# Italian-carniolan hybrid breeder



## the doc (Mar 3, 2010)

i am also curious, i have daughters of a carnie mated with italian drones. Are yours similar?


----------



## cklspencer (Jun 21, 2010)

Many of the Carnie queens that come with Carnie packages from CA have queens that are open mated with Italian drones. Many do tend to be less definsive. I Graft many of my queens from New World Carnies and open mate them, most have turned out rather well.


----------



## muskratcreekhoney (Mar 30, 2010)

This was a purchased open-mated breeder queen, not one of my own creations. Besides the defensiveness, she is an awesome queen. Her pattern is way better than any of my other queens. I was thinking of selling some of the extra daughter queens but I'm concerned about the future temperament.


----------



## muskratcreekhoney (Mar 30, 2010)

> carnie mated with italian drones


Doc- Yes, that must be what she is, seems how she is a dark color.


----------



## Michael Bush (Aug 2, 2002)

Most F1 crosses are more defensive, not less. But they usually have some hybrid vigor.


----------



## rwurster (Oct 30, 2010)

I rolled 1 queen and pinched 4 more (all carni queens), all superseded queens open mated (they are all black with rust stripes down the sides of their abdomens), they kept their gentleness and are all prolific egg laying machines. There's a 1500 hive migratory operation 2 miles from me and I don't know how these queens got mated but I wish I had pinched queens last year. From what I've read it seems like i've been lucky in my 2nd year with bees.


----------



## AramF (Sep 23, 2010)

All of my queens from NWC mother turned out to be lead a more defensive hive than their mother. Not so noticeable in a good weather, but in inclement weather you better be well protected.


----------



## muskratcreekhoney (Mar 30, 2010)

Michael Bush said:


> Most F1 crosses are more defensive, not less. But they usually have some hybrid vigor.

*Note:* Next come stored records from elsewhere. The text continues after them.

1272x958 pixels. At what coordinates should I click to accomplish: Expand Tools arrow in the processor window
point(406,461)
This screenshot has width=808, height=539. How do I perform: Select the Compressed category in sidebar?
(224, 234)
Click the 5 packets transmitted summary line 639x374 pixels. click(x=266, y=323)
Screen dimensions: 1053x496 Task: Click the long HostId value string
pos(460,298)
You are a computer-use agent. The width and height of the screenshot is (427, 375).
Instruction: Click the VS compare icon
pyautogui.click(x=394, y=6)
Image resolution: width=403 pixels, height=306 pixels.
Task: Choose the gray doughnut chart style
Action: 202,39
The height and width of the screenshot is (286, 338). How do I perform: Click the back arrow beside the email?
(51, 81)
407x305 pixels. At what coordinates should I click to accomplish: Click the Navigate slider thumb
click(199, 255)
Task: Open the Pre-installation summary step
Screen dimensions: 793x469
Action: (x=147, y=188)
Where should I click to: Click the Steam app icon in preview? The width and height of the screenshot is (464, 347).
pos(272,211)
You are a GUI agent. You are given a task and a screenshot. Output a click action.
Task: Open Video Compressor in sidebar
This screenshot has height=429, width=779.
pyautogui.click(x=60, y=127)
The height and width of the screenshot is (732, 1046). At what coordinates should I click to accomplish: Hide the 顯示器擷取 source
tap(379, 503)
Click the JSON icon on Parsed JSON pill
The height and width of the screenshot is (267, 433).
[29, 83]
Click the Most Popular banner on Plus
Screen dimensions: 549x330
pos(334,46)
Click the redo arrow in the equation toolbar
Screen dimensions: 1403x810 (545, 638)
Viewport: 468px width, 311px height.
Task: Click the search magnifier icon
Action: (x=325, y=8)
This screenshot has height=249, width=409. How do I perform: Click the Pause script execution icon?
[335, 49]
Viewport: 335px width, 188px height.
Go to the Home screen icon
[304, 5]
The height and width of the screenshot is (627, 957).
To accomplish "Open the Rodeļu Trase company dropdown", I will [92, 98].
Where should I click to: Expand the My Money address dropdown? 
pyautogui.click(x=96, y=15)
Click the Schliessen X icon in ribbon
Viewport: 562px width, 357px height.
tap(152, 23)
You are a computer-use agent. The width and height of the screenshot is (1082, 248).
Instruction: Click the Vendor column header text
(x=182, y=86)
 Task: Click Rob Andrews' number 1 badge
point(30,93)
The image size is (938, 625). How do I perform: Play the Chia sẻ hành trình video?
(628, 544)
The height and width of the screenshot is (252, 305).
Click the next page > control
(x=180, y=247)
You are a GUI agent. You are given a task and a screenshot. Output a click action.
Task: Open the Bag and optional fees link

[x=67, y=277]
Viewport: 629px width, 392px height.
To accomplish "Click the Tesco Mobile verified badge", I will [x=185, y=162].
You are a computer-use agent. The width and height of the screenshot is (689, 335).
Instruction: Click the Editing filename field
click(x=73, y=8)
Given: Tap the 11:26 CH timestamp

Yes, but what about the daughters from that F1?


----------



## westernbeekeeper (May 2, 2012)

I do the same as cklspencer.


----------



## Michael Bush (Aug 2, 2002)

>Yes, but what about the daughters from that F1? 

I would expect a gradual decrease every generation on the average, but of course every one is itself and may still be pretty hot or not.


----------